Même son de cloche du côté de l’hôpital Sainte-Justine, spécialisé dans les soins pour enfants, qui affirme ne pas avoir eu à traiter de cas de parosmie chez les enfants qui ont eu la COVID-19 jusqu’à présent.

Les recherches faites sur les adultes démontrent que 90 % des patients qui ont un trouble de l’odorat se rétablissent et que plus ils sont jeunes, plus ils ont de chance de récupérer.

Ma spéculation, c’est que chez les enfants, il va aussi avoir des taux de récupération assez importants, estime le docteur Frasnelli.

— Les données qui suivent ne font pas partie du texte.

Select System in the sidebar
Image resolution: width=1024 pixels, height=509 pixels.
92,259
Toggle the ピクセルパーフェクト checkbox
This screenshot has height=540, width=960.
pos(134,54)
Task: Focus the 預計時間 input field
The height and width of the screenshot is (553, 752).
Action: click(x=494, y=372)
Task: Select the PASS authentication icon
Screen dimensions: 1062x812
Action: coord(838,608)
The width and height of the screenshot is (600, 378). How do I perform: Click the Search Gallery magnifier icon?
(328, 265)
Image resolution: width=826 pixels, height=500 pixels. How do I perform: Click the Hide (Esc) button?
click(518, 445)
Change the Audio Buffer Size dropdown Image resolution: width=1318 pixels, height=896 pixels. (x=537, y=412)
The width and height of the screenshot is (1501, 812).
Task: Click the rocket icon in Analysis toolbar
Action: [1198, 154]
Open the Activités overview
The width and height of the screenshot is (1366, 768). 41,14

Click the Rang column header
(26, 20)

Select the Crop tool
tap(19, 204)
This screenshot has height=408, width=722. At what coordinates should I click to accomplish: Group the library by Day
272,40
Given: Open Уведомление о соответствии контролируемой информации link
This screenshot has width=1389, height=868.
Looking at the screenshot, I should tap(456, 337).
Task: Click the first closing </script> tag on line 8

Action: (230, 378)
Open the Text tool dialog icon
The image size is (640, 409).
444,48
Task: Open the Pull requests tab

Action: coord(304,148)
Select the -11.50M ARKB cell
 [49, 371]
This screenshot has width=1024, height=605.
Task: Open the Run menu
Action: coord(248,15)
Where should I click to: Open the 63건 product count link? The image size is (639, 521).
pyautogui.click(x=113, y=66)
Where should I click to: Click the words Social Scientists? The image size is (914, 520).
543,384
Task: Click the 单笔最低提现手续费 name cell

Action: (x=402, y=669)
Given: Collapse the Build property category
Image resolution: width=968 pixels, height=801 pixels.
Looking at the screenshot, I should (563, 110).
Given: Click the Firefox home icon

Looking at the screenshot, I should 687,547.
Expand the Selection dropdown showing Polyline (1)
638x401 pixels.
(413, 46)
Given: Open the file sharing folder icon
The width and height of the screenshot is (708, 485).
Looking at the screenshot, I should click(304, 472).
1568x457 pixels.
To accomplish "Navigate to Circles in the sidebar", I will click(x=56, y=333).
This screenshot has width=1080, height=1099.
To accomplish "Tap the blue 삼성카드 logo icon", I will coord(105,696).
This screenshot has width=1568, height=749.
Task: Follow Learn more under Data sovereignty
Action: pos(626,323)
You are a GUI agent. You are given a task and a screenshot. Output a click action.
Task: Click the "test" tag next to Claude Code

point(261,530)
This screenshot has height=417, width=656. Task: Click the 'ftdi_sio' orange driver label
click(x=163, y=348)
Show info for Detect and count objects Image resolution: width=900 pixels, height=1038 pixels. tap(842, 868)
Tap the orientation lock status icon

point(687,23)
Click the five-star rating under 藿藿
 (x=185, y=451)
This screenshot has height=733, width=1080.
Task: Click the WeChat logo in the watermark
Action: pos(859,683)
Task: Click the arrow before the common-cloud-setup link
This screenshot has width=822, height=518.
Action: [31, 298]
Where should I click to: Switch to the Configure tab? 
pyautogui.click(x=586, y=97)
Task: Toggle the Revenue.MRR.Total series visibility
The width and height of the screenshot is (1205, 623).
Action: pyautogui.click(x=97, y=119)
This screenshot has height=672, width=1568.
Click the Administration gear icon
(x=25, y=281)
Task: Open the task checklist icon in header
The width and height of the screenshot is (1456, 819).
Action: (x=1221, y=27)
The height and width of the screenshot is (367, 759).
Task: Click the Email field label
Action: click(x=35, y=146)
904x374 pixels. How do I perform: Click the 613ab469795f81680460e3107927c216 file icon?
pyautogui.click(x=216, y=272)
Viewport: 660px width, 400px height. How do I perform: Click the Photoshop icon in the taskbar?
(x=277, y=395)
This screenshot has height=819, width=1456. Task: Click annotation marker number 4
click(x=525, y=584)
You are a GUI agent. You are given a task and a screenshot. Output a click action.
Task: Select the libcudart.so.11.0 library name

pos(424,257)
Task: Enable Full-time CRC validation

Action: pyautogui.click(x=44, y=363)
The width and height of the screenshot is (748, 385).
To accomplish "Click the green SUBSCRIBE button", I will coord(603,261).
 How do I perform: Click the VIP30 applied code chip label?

Johannes Frasnelli en entrevue.

Johannes Frasnelli est professeur titulaire au département d’anatomie de l'Université du Québec à Trois-Rivières.

Photo : Radio-Canada

En attendant, il recommande de faire un entraînement olfactif au moins deux fois par jour. Une routine que Julie Bouchard tente d’intégrer dans la vie d’Arthur. Elle lui fait sentir différents aliments pour exercer ses neurones olfactifs.

Mais la maman d’Arthur espère davantage. Elle se sent abandonnée par un système de santé qui ne lui offre aucun professionnel pour prendre en charge la rééducation olfactive de son garçon.

Le problème, c’est que si ce genre de service est rare pour les adultes, il est pratiquement inexistant pour les enfants, estime le docteur Frasnelli.

« Je peux comprendre la frustration et aussi l'angoisse de cette mère et j'espère qu'on va trouver des solutions. »

— Une citation de  Dr Yohannes Frasnelli

Il invite d’ailleurs les professionnels de la santé qui s’intéressent aux troubles de l’odorat et qui souhaiteraient démarrer une clinique spécialisée à le contacter.

Ça devrait s'inscrire dans une prise en charge interdisciplinaire avec des orthophonistes, des nutritionnistes, des cliniciens, des psychologues, neuropsychologues, qui devraient tous travailler ensemble pour aider ces patients-là, dit-il.

D’ici à ce qu’Arthur retrouve l’odorat, son alimentation est principalement constituée de barres repas au chocolat et de boissons protéinées. Les soupers familiaux autour de la table se font de plus en plus rares.

C'est dur d'aimer ce qu'on mange quand ton enfant assis en face de toi, lui, il a sa barre repas. On se sent coupable de dire que c'est bon, lance la maman, la gorge serrée.